The Schuylkill villa-rush became a positive stampede in 1793 when the worst outbreak of
yellow fever in America's history killed one in ten of Philadelphia's inhabitants. Between 1793
and 1810 scores of villas emerged, each with its own pleasure-gardens or landscaped park, so
that, said a visitor, The countryside [near Philadelphia] is very pleasant and agreeable, finely interspersed with genteel country seats, fields and orchards, for several miles around.' That is exactly the impression the new American ruling class wished to convey. None more so than Jefferson, who studied and practiced not only statesmanship but architecture all his life. Unfortunately, his divided nature, the simultaneous existence in his personality of incompatible opposites, his indecisiveness, his open-mindedness and changeability, combined to turn his building activities, especially at Monticello, into a nightmare saga. His plan to create a Palladian villa of his own design first unfolded in 1768 and work continued for virtually the rest of his life, the building being finished, insofar as it ever was, in the winter of 1823-4. It is just as well that Jefferson had no sense of humor: he constitutes in his own way an egregious comic character, accident-prone and vertiginous, to whom minor catastrophes accrued. Almost from the start, the house was lived in, and guests invited there, though it was, by grandee standards, uninhabitable. When Jefferson became president, work on the house had proceeded for over thirty years, but half the rooms were unplastered and many had no flooring. One guest, Anna Maria Thornton, was surprised to find the upper floor reached bya little ladder of a
staircase ... very steep' (it is still there). On the second floor, where she slept, the window came
down to the ground so there was no privacy but it was so short she had to crouch to see the view.
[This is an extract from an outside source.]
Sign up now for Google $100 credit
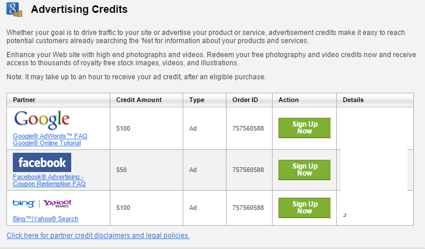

The entrance hall had a clock perched awkwardly over the doorway, driven by cannon-ball
weights in the corners, and with a balcony jutting out at the back.
The house was full of ingenious but amateurish Heath Robinson devices such as this, many of
which do not work to this day. The library consisted not of shelves but of individual boxes
stacked on top of each other, a weird arrangement. The dining-room looked into the tea-room
and was only closed off by glass doors, shut in cold weather. The Dome Room proved an
insoluble problem. There was no way to heat it, as a chimney flue would have marred its external
appearance-the whole point of its existence-so Jefferson could not install a stove. Hence it was
never used. The ice-house, attached to the main building, must have been one of the most
awkward structures ever devised. It was filled, unusually, by cisterns but they were riddled by
leaks and in Jefferson's day only two out of four ever held water. The chimneys proved too low
and blew smoke into the house; the fires smoked too and gave out little heat. Jefferson was too
jealous of Count Rumford's fame to install a 'Rumford,' the first really elegant drawing-room
fireplace, so much admired by Jane Austen. He insisted on producing his own design, which did
not work. The bedrooms were mere alcoves. Jefferson was constantly being delivered the wrong
wood, or too much wood, or too little wood, and when he got the right wood one of several fires
destroyed the kiln for drying it. As originally built, his bedroom accorded him no privacy at all, a
curious oversight considering he had a passion for being alone and unobserved. Thereafter the
search for privacy became an obsession in the many changes of design, and in the end he built
two large porticoes, which did not fit into the Palladian design at all and were merely screens for
his bedroom. Contemporaries assumed they were there so that his alleged mistress, Sally
Herrings, could slip in and out of his chamber unobserved. Whether this was so we cannot now
judge because they were removed in 1890.